◆ **Text block**
- Born: January 9, 1956 (age 70) New York City
- Genres: Jazz
- Occupation: Musician
- Instrument: Guitar
- Years active: 1981–present
- Website: www.rorystuart.com

= Rory Stuart =

American jazz guitarist

Rory Stuart (born January 9, 1956) is an American jazz guitarist. Although he has performed as a sideman with many jazz musicians, he is best known for his work as leader of groups and for his role as an educator.

==Career==
Stuart was born in New York City, the son of famed book publisher Lyle Stuart. He was exposed to jazz during his childhood through his parents' record collection and became enthusiastic about jazz in his early teens. When he wrote a paper on Rahsaan Roland Kirk, a teacher arranged for Kirk to perform for the class at the Village Vanguard and then discuss music. During the next year, pianist Jaki Byard made weekly visits to the school's music class. Stuart started buying albums by Thelonious Monk and John Coltrane. With the help of his mother, he bought a guitar and for two years took classical lessons. He attended Stanford University, where he met guitarist Tuck Andress and studied music.

◆ **Task requirements**
Continue the biography of jazz guitarist Rory Stuart, starting after its last sentence.

A run of records:

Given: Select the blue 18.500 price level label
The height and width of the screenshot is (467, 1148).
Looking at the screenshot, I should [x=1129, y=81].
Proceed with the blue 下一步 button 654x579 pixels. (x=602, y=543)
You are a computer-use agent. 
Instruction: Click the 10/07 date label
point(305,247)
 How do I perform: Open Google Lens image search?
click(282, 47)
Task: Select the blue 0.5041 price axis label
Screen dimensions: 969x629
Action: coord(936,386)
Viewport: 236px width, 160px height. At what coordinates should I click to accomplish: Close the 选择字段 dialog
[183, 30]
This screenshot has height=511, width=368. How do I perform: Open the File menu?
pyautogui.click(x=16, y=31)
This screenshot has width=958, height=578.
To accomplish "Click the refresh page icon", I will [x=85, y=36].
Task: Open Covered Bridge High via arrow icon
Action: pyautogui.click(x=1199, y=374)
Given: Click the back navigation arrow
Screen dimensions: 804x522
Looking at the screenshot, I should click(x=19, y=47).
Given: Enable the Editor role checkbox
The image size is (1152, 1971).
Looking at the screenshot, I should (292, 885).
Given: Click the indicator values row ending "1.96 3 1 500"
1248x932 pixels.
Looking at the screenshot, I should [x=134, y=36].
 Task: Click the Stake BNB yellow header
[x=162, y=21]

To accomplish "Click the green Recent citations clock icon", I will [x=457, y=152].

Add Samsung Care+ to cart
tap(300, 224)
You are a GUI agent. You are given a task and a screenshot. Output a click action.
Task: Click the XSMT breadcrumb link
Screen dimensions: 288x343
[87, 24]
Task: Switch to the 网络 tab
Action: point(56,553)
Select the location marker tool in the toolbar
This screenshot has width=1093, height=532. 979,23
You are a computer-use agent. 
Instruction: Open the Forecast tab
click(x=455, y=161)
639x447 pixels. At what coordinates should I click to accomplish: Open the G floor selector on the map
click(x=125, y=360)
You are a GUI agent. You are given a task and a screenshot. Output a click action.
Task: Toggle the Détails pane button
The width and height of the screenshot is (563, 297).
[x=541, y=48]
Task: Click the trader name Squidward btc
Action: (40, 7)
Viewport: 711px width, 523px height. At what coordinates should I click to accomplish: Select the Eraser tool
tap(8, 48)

◆ **Answer for this exercise**
For several years Stuart lived in Boulder, Colorado, while working with Jerry Granelli, Carol Kaye, Joe Keel, Billy Tolles, and the band Parameters. He played with Oliver Johnson and Steve Potts in Paris, then went on tour with organist Jack McDuff. In the early 1980s, he moved to New York City. He has played with Geri Allen, Joe Bonner, Cecil Bridgewater, Ronnie Burrage, Jeanie Bryson, Michael Cochrane, Steve Coleman, Larry Coryell, Bill Doggett, Charles Earland, George Garzone, Vinny Golia, Billy Harper Sheila Jordan, Graham Haynes, Sheila Jordan, Ernie Krivda, Steve Nelson, Errol Parker, Mike Richmond, Charlie Rouse, Bill Saxton, Lonnie Smith, Cassandra Wilson, and Reggie Workman.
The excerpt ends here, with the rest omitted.